*Problem details:* Copy the part of the records that opens with the line containing "How do I perform: Click the dark" and closes with the line containing "pyautogui.click(x=643, y=210)", both of those lines included, and reproduce it verbatim.

*Material for the task:*
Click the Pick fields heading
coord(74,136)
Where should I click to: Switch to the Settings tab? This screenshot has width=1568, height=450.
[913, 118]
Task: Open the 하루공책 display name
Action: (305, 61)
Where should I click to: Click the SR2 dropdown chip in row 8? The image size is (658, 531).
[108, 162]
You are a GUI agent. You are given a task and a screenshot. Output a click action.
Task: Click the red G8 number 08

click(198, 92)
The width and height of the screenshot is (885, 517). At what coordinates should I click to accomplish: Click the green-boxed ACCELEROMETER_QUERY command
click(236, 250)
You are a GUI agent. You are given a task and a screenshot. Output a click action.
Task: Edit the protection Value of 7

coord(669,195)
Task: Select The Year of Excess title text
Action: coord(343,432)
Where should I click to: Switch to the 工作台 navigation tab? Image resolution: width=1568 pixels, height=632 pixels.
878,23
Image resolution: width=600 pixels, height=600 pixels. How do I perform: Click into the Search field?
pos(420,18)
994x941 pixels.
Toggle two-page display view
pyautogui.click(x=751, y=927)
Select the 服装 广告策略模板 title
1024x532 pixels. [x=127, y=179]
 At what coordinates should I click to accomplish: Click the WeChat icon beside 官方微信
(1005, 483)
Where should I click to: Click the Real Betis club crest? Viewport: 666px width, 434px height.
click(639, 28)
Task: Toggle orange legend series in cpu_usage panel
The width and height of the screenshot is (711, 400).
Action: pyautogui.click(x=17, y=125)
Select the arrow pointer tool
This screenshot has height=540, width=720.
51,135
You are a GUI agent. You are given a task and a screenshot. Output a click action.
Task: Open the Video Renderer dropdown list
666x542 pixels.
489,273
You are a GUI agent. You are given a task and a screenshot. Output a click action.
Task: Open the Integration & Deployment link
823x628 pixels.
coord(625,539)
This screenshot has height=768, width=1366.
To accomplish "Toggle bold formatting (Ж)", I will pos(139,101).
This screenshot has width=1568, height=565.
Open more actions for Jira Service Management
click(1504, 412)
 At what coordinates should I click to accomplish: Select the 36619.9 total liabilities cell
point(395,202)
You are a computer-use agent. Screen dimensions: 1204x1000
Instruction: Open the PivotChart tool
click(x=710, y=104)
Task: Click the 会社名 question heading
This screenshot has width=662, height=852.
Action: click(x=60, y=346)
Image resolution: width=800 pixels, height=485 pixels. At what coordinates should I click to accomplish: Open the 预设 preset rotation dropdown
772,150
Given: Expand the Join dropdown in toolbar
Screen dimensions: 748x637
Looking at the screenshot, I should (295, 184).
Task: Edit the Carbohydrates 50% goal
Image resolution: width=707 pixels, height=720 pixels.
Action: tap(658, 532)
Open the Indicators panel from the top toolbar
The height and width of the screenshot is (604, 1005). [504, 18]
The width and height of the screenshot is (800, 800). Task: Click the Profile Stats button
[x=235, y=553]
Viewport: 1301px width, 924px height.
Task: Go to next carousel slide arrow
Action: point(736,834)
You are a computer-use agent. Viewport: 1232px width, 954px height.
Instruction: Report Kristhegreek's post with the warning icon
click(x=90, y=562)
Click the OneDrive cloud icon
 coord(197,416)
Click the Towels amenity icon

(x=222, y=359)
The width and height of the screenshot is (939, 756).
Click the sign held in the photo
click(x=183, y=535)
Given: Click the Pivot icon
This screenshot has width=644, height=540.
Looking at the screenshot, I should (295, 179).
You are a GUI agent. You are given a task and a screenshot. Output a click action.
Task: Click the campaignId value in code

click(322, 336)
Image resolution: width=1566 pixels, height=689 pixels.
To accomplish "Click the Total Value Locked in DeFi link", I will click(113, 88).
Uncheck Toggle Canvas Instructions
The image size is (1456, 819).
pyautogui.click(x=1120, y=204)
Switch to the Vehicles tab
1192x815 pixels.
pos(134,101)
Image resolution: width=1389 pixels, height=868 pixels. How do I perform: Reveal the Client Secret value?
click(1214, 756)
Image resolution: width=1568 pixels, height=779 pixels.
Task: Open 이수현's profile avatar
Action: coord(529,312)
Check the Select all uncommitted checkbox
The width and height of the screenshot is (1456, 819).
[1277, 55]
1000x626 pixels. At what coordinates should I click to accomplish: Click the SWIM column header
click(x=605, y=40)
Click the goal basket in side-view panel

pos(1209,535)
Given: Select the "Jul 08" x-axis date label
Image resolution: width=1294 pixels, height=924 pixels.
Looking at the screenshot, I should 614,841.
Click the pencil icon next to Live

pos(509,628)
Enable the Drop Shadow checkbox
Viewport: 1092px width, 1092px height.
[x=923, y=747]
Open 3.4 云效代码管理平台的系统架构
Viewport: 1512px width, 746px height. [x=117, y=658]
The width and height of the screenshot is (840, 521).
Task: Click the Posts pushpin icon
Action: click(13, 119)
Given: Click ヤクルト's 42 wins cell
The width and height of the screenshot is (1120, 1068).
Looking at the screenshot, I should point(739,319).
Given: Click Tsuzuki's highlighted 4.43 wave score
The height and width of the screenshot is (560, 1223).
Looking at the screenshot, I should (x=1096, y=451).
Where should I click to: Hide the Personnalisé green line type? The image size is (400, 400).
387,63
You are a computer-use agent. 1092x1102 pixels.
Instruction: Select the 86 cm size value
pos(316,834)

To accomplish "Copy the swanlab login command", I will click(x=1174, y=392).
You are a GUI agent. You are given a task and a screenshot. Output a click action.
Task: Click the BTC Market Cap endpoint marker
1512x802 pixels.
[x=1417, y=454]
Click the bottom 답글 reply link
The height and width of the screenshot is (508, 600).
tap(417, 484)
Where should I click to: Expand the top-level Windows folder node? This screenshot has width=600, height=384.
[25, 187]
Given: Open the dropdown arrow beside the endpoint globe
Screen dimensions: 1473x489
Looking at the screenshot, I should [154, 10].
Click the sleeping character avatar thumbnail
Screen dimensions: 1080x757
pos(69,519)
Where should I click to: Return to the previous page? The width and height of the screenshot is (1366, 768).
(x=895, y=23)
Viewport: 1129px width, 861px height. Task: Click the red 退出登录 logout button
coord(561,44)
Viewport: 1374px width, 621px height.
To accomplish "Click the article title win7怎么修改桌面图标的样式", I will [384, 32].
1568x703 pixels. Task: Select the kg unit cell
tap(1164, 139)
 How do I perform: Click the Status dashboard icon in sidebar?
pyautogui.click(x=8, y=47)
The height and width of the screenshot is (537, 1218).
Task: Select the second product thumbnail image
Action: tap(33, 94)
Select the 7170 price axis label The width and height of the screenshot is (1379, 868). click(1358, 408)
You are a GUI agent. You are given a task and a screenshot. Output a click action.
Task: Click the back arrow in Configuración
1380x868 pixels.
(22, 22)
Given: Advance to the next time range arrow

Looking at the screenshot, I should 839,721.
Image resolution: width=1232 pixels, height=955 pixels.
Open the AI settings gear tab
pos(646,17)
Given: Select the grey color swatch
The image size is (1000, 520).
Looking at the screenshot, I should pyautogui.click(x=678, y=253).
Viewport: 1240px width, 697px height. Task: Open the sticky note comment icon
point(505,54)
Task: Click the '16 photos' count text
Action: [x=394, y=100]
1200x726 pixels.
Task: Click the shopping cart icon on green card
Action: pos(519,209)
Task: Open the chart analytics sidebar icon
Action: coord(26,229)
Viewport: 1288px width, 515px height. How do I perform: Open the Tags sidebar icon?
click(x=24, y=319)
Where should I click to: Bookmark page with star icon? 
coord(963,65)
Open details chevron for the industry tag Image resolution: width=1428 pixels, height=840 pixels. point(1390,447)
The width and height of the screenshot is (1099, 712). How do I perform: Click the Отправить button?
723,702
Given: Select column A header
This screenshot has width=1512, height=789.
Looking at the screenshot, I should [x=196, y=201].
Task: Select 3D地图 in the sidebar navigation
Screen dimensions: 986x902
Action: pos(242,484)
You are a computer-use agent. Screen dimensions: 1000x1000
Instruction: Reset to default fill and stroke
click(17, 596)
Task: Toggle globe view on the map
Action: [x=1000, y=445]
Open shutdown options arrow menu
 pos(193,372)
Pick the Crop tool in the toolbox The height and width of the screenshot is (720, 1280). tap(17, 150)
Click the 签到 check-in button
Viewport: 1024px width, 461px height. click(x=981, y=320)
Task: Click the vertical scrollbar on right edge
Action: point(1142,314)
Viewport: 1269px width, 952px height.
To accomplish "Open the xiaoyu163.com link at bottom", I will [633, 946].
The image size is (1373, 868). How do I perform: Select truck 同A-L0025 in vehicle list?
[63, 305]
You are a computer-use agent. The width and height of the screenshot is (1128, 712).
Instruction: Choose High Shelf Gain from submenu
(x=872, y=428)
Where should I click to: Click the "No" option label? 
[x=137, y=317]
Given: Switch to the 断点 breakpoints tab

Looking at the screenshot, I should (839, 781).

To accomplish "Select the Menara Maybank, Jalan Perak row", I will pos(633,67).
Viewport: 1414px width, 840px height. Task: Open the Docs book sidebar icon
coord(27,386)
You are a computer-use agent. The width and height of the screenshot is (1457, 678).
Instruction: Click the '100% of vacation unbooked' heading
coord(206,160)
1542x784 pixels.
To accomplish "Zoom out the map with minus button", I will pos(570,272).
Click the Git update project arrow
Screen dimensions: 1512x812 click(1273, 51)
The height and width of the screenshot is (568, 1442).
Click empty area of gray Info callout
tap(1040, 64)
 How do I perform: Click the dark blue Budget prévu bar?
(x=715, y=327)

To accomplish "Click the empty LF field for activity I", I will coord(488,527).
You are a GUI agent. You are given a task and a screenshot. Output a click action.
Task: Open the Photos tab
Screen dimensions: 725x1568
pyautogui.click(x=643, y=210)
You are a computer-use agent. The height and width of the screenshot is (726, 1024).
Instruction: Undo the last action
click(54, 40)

*Exercise answer:*
 How do I perform: Click the dark blue Budget prévu bar?
(x=715, y=327)

To accomplish "Click the empty LF field for activity I", I will coord(488,527).
You are a GUI agent. You are given a task and a screenshot. Output a click action.
Task: Open the Photos tab
Screen dimensions: 725x1568
pyautogui.click(x=643, y=210)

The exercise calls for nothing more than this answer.